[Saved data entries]
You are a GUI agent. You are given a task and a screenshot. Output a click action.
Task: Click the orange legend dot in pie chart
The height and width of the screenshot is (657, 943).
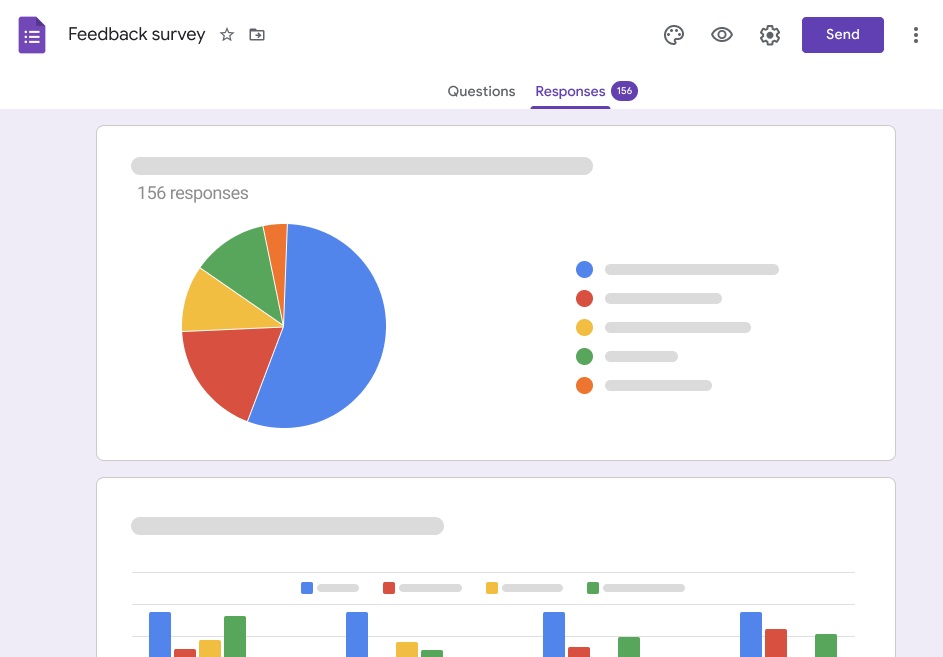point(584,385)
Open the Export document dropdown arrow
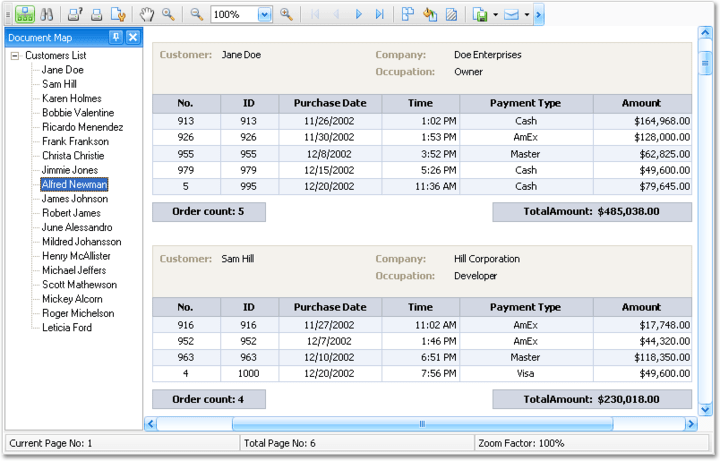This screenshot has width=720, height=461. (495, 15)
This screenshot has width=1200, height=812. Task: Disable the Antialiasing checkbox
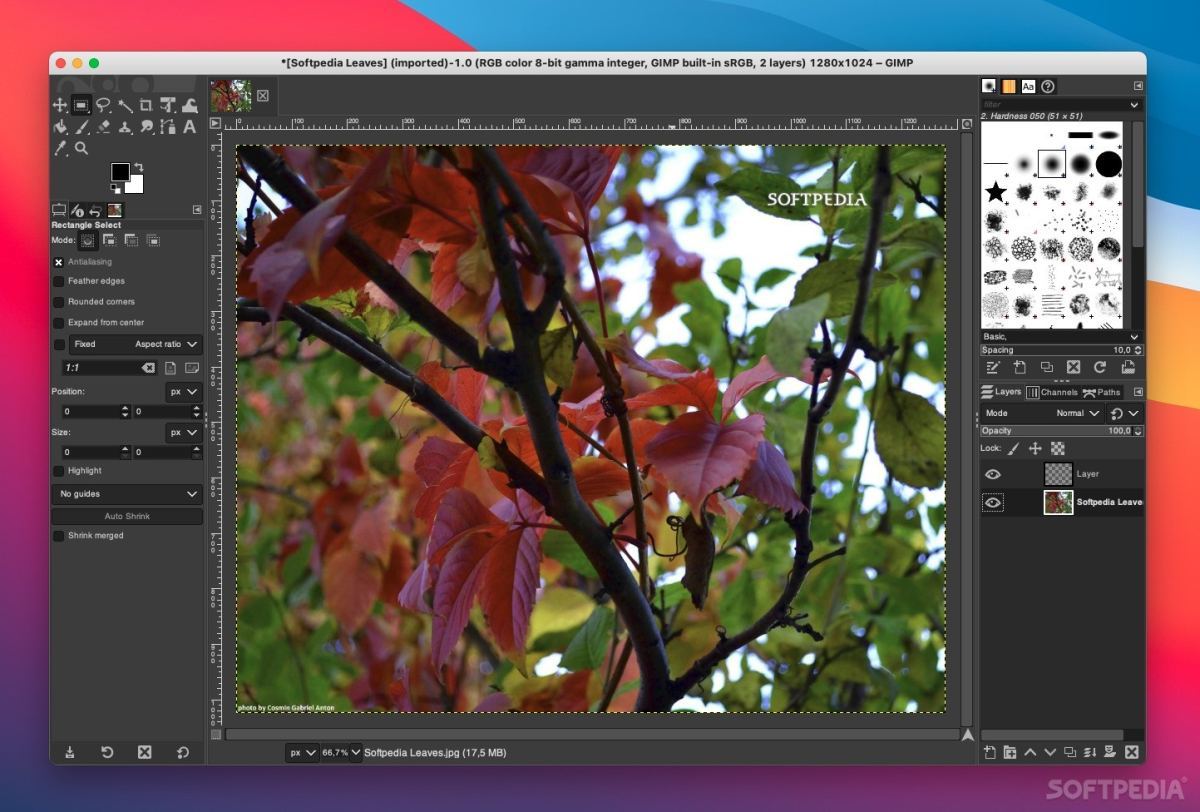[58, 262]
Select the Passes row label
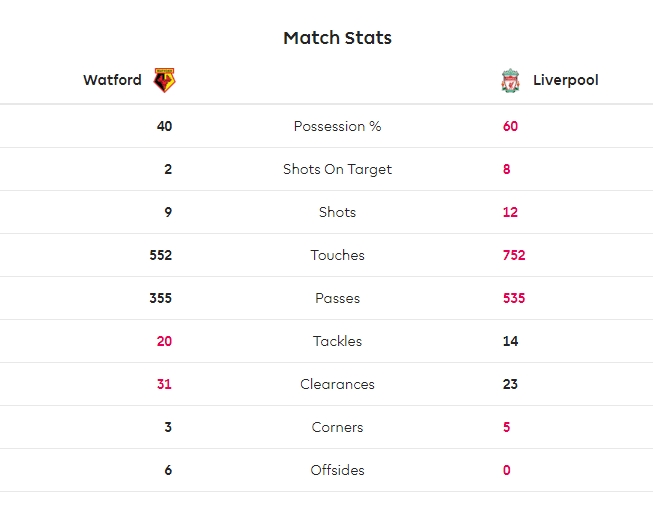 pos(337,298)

Your objective: Transcribe exactly the lines that go from the one holding "This screenshot has width=1200, height=812." through the last line of the entries, both included, and nothing besides them. Do not include any pictures.

Task answer:
This screenshot has width=1200, height=812. Task: Disable the Antialiasing checkbox
[58, 262]
Select the Passes row label
 pos(337,298)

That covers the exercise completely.